EXERCISE AIM: Starting at the top line, return each entry word for word.

##########

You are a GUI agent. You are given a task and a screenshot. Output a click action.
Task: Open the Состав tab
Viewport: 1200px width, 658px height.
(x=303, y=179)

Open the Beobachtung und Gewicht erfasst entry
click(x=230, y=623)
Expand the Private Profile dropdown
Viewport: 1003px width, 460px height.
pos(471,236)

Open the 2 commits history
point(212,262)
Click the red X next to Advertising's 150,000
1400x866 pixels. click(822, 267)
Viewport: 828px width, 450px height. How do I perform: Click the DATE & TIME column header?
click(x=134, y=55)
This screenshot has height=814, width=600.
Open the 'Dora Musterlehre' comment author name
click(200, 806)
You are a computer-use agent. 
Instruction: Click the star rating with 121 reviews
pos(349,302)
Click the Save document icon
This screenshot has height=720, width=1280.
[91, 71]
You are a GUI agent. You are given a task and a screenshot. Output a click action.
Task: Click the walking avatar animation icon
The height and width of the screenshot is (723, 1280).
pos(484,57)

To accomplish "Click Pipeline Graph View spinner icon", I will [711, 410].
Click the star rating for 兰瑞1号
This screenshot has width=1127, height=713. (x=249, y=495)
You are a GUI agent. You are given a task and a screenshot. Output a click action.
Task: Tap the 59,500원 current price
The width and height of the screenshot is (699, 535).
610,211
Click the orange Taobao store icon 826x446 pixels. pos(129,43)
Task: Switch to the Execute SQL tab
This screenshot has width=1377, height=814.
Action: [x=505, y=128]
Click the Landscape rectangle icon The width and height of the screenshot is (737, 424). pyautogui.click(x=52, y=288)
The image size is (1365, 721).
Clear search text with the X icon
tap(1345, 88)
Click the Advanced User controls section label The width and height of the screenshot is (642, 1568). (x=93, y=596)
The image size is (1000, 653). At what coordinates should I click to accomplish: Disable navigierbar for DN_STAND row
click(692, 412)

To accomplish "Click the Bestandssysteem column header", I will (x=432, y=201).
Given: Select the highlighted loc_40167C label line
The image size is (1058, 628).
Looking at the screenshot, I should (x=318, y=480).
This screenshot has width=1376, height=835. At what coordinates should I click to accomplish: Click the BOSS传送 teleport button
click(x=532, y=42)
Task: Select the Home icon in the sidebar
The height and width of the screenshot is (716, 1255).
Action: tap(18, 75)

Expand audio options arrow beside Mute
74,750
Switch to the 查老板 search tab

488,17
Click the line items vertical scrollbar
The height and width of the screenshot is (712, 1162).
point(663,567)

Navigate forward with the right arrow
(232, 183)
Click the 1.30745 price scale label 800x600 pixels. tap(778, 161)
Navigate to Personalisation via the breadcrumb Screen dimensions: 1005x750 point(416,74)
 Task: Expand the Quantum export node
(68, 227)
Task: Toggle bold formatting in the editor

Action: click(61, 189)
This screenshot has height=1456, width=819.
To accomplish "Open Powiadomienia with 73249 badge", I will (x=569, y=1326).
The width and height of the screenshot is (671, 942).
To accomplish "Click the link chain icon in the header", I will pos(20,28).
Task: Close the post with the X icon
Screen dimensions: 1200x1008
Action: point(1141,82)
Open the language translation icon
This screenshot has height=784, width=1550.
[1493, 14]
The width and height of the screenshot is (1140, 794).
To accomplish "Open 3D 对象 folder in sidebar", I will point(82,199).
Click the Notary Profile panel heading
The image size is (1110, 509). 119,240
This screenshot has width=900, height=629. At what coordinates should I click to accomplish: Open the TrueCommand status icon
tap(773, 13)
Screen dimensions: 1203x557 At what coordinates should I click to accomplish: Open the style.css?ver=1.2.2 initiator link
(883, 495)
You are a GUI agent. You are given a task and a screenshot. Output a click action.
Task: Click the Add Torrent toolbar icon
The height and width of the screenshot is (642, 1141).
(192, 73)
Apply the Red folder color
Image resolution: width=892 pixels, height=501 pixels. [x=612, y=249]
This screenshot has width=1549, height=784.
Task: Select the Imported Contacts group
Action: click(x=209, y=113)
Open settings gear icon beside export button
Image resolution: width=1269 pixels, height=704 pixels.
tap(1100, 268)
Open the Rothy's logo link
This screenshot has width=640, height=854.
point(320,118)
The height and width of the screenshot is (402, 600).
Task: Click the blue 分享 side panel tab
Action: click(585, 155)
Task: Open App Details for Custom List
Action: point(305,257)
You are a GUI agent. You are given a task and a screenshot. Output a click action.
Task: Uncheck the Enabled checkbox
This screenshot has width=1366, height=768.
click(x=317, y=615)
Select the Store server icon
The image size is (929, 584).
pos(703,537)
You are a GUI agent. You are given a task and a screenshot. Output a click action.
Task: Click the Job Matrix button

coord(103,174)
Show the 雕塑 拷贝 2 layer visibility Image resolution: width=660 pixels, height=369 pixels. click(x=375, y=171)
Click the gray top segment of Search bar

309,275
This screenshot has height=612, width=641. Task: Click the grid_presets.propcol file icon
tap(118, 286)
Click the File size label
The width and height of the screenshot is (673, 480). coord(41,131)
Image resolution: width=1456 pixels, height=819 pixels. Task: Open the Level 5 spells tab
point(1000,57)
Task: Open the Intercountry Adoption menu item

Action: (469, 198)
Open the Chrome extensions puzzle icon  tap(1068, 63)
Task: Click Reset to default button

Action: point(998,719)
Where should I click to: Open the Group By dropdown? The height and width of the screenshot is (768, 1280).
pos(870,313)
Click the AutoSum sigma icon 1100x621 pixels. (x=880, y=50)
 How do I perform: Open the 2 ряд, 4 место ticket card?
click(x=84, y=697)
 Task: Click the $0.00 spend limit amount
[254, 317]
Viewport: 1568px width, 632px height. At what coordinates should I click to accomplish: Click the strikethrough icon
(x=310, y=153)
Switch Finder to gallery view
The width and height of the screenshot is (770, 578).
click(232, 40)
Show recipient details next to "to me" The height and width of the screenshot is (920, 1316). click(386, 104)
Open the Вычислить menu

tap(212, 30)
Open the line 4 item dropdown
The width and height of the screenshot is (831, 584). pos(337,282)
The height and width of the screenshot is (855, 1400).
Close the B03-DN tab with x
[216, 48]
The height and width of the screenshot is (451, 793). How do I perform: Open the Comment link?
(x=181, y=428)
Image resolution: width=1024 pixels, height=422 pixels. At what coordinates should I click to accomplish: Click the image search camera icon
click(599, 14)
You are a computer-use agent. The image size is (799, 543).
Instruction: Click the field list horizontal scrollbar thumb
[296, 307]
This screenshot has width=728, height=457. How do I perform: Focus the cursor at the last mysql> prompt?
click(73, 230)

##########

REPLY:
You are a GUI agent. You are given a task and a screenshot. Output a click action.
Task: Open the Состав tab
Viewport: 1200px width, 658px height.
(x=303, y=179)

Open the Beobachtung und Gewicht erfasst entry
click(x=230, y=623)
Expand the Private Profile dropdown
Viewport: 1003px width, 460px height.
pos(471,236)

Open the 2 commits history
point(212,262)
Click the red X next to Advertising's 150,000
1400x866 pixels. click(822, 267)
Viewport: 828px width, 450px height. How do I perform: Click the DATE & TIME column header?
click(x=134, y=55)
This screenshot has height=814, width=600.
Open the 'Dora Musterlehre' comment author name
click(200, 806)
You are a computer-use agent. 
Instruction: Click the star rating with 121 reviews
pos(349,302)
Click the Save document icon
This screenshot has height=720, width=1280.
[91, 71]
You are a GUI agent. You are given a task and a screenshot. Output a click action.
Task: Click the walking avatar animation icon
The height and width of the screenshot is (723, 1280).
pos(484,57)

To accomplish "Click Pipeline Graph View spinner icon", I will [711, 410].
Click the star rating for 兰瑞1号
This screenshot has width=1127, height=713. (x=249, y=495)
You are a GUI agent. You are given a task and a screenshot. Output a click action.
Task: Tap the 59,500원 current price
The width and height of the screenshot is (699, 535).
610,211
Click the orange Taobao store icon 826x446 pixels. pos(129,43)
Task: Switch to the Execute SQL tab
This screenshot has width=1377, height=814.
Action: [x=505, y=128]
Click the Landscape rectangle icon The width and height of the screenshot is (737, 424). pyautogui.click(x=52, y=288)
The image size is (1365, 721).
Clear search text with the X icon
tap(1345, 88)
Click the Advanced User controls section label The width and height of the screenshot is (642, 1568). (x=93, y=596)
The image size is (1000, 653). At what coordinates should I click to accomplish: Disable navigierbar for DN_STAND row
click(692, 412)

To accomplish "Click the Bestandssysteem column header", I will (x=432, y=201).
Given: Select the highlighted loc_40167C label line
The image size is (1058, 628).
Looking at the screenshot, I should (x=318, y=480).
This screenshot has width=1376, height=835. At what coordinates should I click to accomplish: Click the BOSS传送 teleport button
click(x=532, y=42)
Task: Select the Home icon in the sidebar
The height and width of the screenshot is (716, 1255).
Action: tap(18, 75)

Expand audio options arrow beside Mute
74,750
Switch to the 查老板 search tab

488,17
Click the line items vertical scrollbar
The height and width of the screenshot is (712, 1162).
point(663,567)

Navigate forward with the right arrow
(232, 183)
Click the 1.30745 price scale label 800x600 pixels. tap(778, 161)
Navigate to Personalisation via the breadcrumb Screen dimensions: 1005x750 point(416,74)
 Task: Expand the Quantum export node
(68, 227)
Task: Toggle bold formatting in the editor

Action: click(61, 189)
This screenshot has height=1456, width=819.
To accomplish "Open Powiadomienia with 73249 badge", I will (x=569, y=1326).
The width and height of the screenshot is (671, 942).
To accomplish "Click the link chain icon in the header", I will pos(20,28).
Task: Close the post with the X icon
Screen dimensions: 1200x1008
Action: point(1141,82)
Open the language translation icon
This screenshot has height=784, width=1550.
[1493, 14]
The width and height of the screenshot is (1140, 794).
To accomplish "Open 3D 对象 folder in sidebar", I will point(82,199).
Click the Notary Profile panel heading
The image size is (1110, 509). 119,240
This screenshot has width=900, height=629. At what coordinates should I click to accomplish: Open the TrueCommand status icon
tap(773, 13)
Screen dimensions: 1203x557 At what coordinates should I click to accomplish: Open the style.css?ver=1.2.2 initiator link
(883, 495)
You are a GUI agent. You are given a task and a screenshot. Output a click action.
Task: Click the Add Torrent toolbar icon
The height and width of the screenshot is (642, 1141).
(192, 73)
Apply the Red folder color
Image resolution: width=892 pixels, height=501 pixels. [x=612, y=249]
This screenshot has width=1549, height=784.
Task: Select the Imported Contacts group
Action: click(x=209, y=113)
Open settings gear icon beside export button
Image resolution: width=1269 pixels, height=704 pixels.
tap(1100, 268)
Open the Rothy's logo link
This screenshot has width=640, height=854.
point(320,118)
The height and width of the screenshot is (402, 600).
Task: Click the blue 分享 side panel tab
Action: click(585, 155)
Task: Open App Details for Custom List
Action: point(305,257)
You are a GUI agent. You are given a task and a screenshot. Output a click action.
Task: Uncheck the Enabled checkbox
This screenshot has width=1366, height=768.
click(x=317, y=615)
Select the Store server icon
The image size is (929, 584).
pos(703,537)
You are a GUI agent. You are given a task and a screenshot. Output a click action.
Task: Click the Job Matrix button

coord(103,174)
Show the 雕塑 拷贝 2 layer visibility Image resolution: width=660 pixels, height=369 pixels. click(x=375, y=171)
Click the gray top segment of Search bar

309,275
This screenshot has height=612, width=641. Task: Click the grid_presets.propcol file icon
tap(118, 286)
Click the File size label
The width and height of the screenshot is (673, 480). coord(41,131)
Image resolution: width=1456 pixels, height=819 pixels. Task: Open the Level 5 spells tab
point(1000,57)
Task: Open the Intercountry Adoption menu item

Action: (469, 198)
Open the Chrome extensions puzzle icon  tap(1068, 63)
Task: Click Reset to default button

Action: point(998,719)
Where should I click to: Open the Group By dropdown? The height and width of the screenshot is (768, 1280).
pos(870,313)
Click the AutoSum sigma icon 1100x621 pixels. (x=880, y=50)
 How do I perform: Open the 2 ряд, 4 место ticket card?
click(x=84, y=697)
 Task: Click the $0.00 spend limit amount
[254, 317]
Viewport: 1568px width, 632px height. At what coordinates should I click to accomplish: Click the strikethrough icon
(x=310, y=153)
Switch Finder to gallery view
The width and height of the screenshot is (770, 578).
click(232, 40)
Show recipient details next to "to me" The height and width of the screenshot is (920, 1316). click(386, 104)
Open the Вычислить menu

tap(212, 30)
Open the line 4 item dropdown
The width and height of the screenshot is (831, 584). pos(337,282)
The height and width of the screenshot is (855, 1400).
Close the B03-DN tab with x
[216, 48]
The height and width of the screenshot is (451, 793). How do I perform: Open the Comment link?
(x=181, y=428)
Image resolution: width=1024 pixels, height=422 pixels. At what coordinates should I click to accomplish: Click the image search camera icon
click(599, 14)
You are a computer-use agent. The image size is (799, 543).
Instruction: Click the field list horizontal scrollbar thumb
[296, 307]
This screenshot has width=728, height=457. How do I perform: Focus the cursor at the last mysql> prompt?
click(73, 230)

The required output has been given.